# Fight choreographer for the show Burn Notice



## Supra Vijai (Nov 22, 2010)

*I asked this question under the thread 'Martial Arts in TV' but am posting it with a different thread title on advice from one of the posters*

Hey guys and girls 

I'm just wondering if anyone knows the name and background of the fight choreographer for the show 'Burn Notice'?

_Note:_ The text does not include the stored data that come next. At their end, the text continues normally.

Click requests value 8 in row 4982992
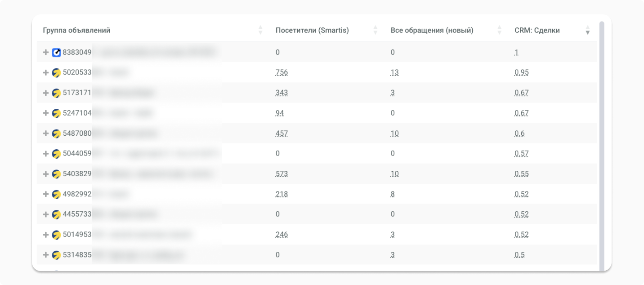Viewport: 644px width, 285px height. point(393,194)
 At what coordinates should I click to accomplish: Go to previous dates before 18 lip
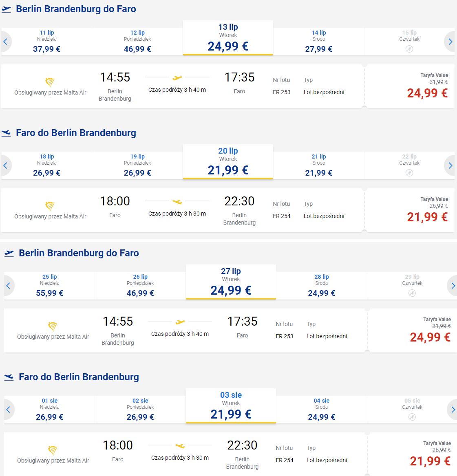(x=5, y=165)
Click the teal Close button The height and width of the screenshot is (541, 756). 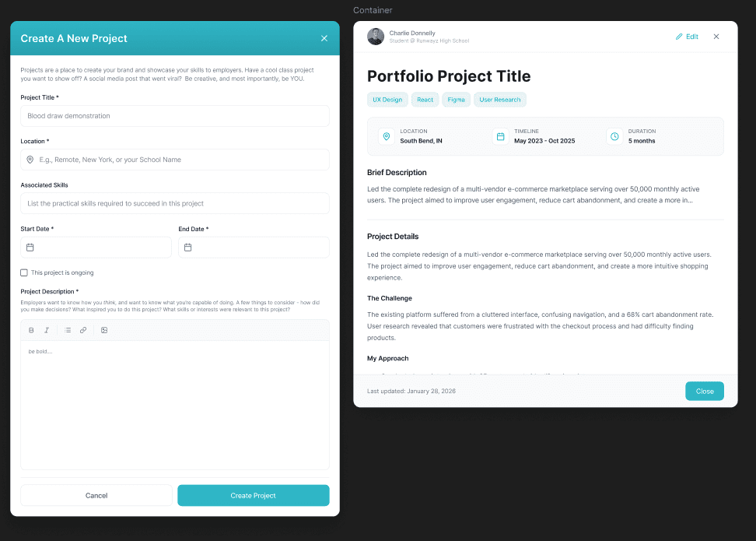coord(705,391)
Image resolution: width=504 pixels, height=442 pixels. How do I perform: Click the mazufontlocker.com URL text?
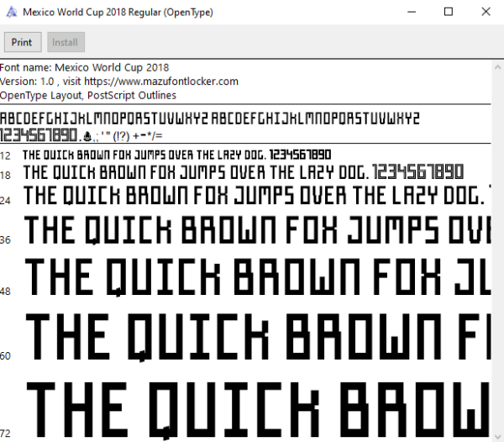click(x=161, y=82)
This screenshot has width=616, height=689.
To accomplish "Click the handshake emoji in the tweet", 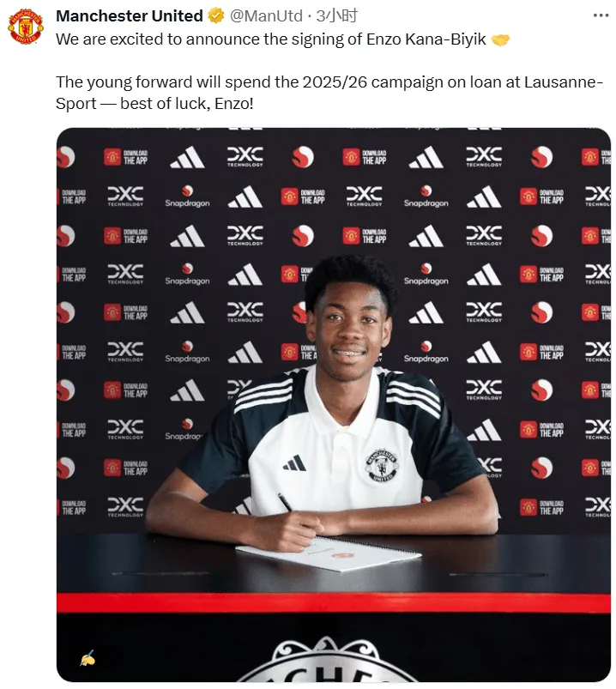I will [500, 39].
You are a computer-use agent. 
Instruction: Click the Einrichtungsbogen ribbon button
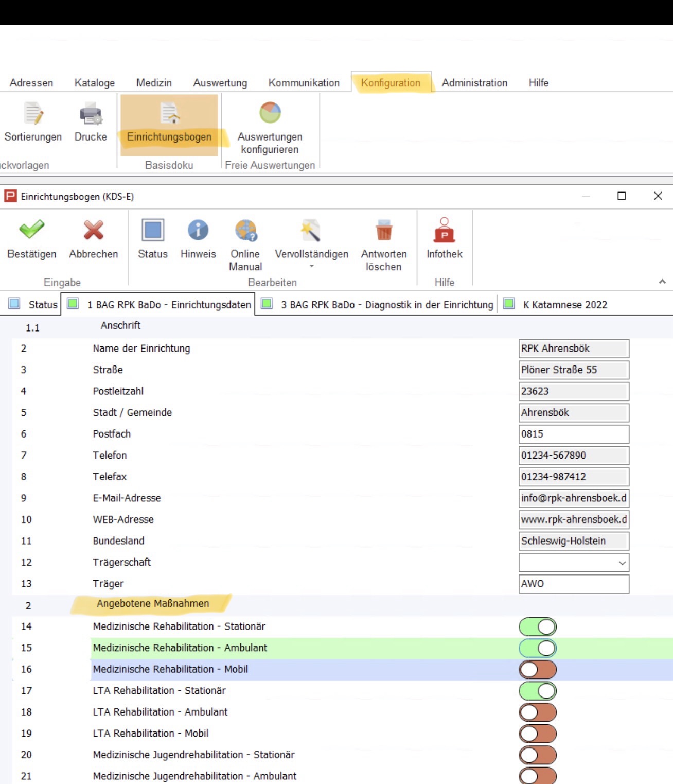(169, 125)
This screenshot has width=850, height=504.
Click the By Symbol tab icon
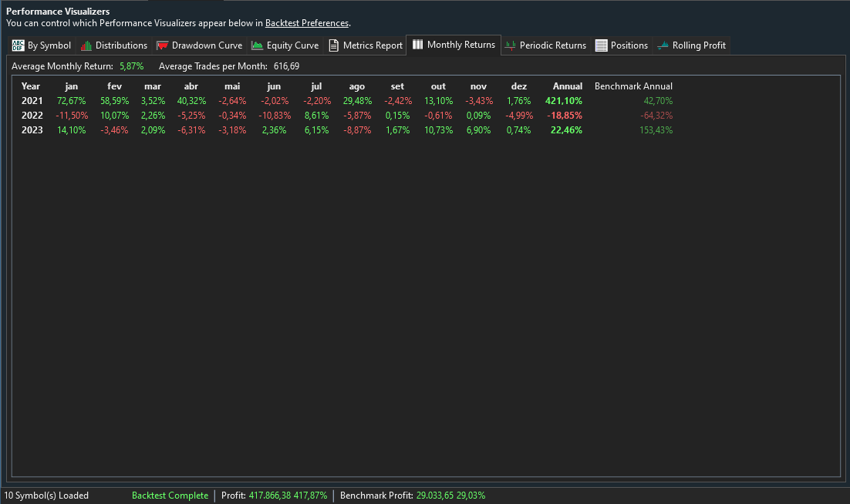[18, 45]
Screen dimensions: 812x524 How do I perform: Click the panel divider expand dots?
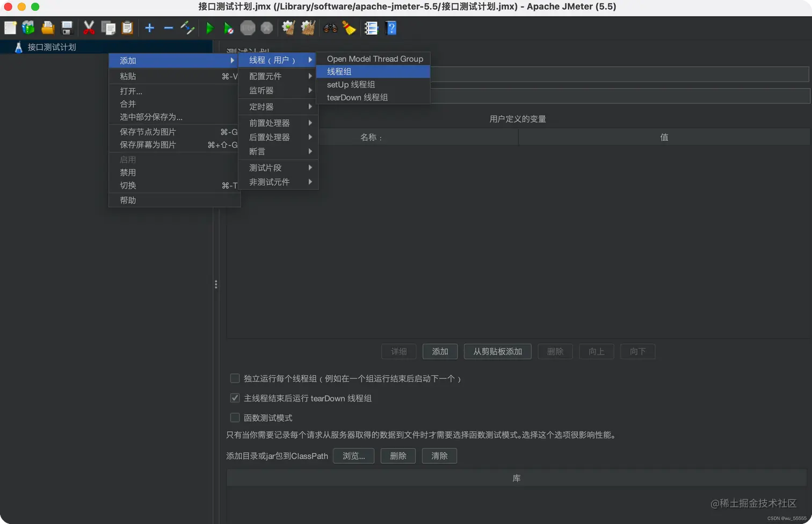tap(216, 284)
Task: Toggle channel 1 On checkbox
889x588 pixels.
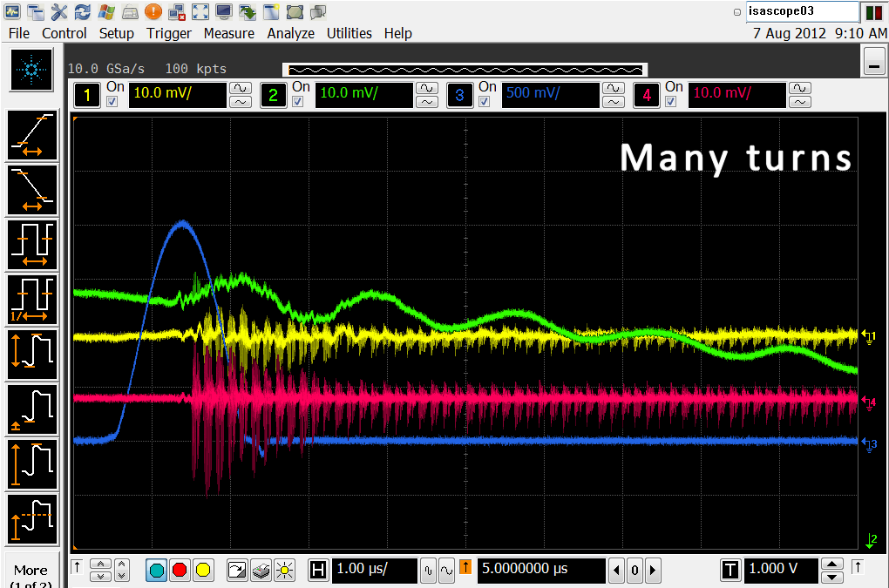Action: pyautogui.click(x=112, y=102)
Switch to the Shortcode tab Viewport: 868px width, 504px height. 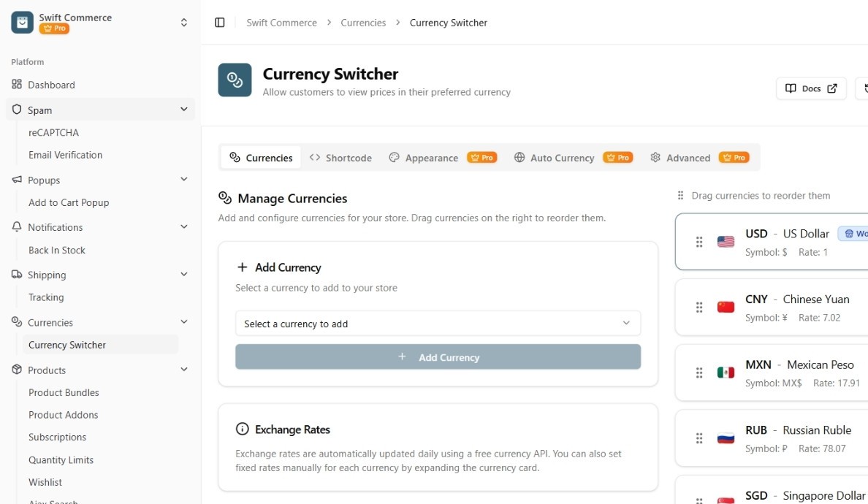pos(340,158)
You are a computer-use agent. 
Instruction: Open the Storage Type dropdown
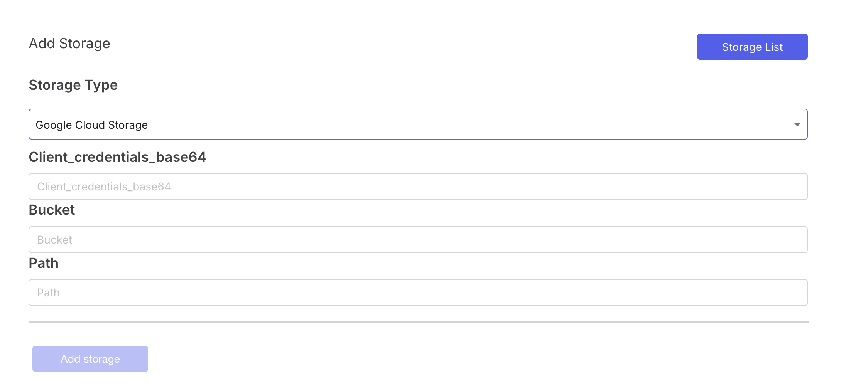pos(417,124)

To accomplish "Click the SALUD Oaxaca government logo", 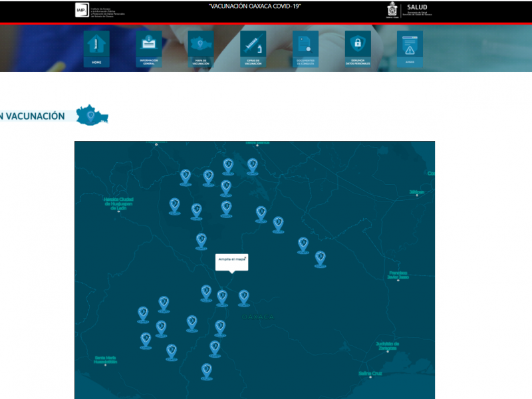I will pyautogui.click(x=393, y=10).
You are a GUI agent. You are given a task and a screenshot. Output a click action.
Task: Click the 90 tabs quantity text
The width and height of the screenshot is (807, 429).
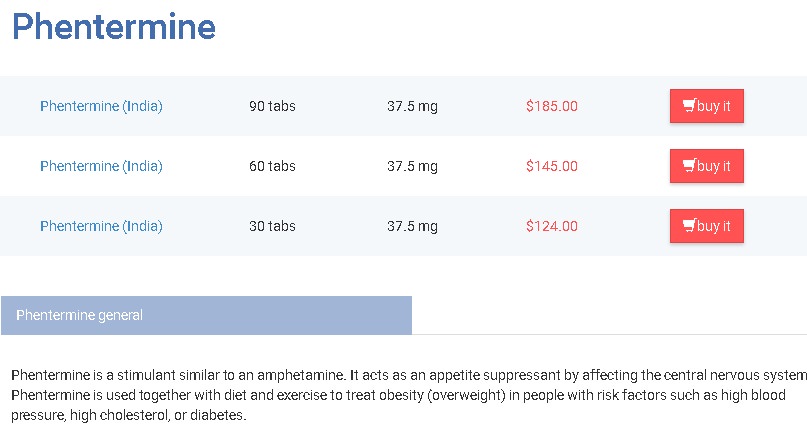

I've recently been going through a marathon of the first 3 seasons and a lot of the hand to hand combat techniques seem very very familiar from my own MA training albeit moreso the street component rather than the TMA side of things. Just little things like using a rolled up magazine like a tanbo (2 foot stick) or defences against knife attacks etc. 

Cheers in advance


----------



## Blindside (Nov 22, 2010)

I think the fight choreographers actually posted on this forum....

yup, they did:
http://martialtalk.com/forum/showthread.php?t=87123


----------



## Supra Vijai (Nov 22, 2010)

Blindside said:


> I think the fight choreographers actually posted on this forum....
> 
> yup, they did:
> http://martialtalk.com/forum/showthread.php?t=87123


 
Thanks blindside! Not sure why I'm noticing so many similarities then because I don't train in any of those systems! lol

I guess the basic principles are just too universal to be restricted to any one art/label!


----------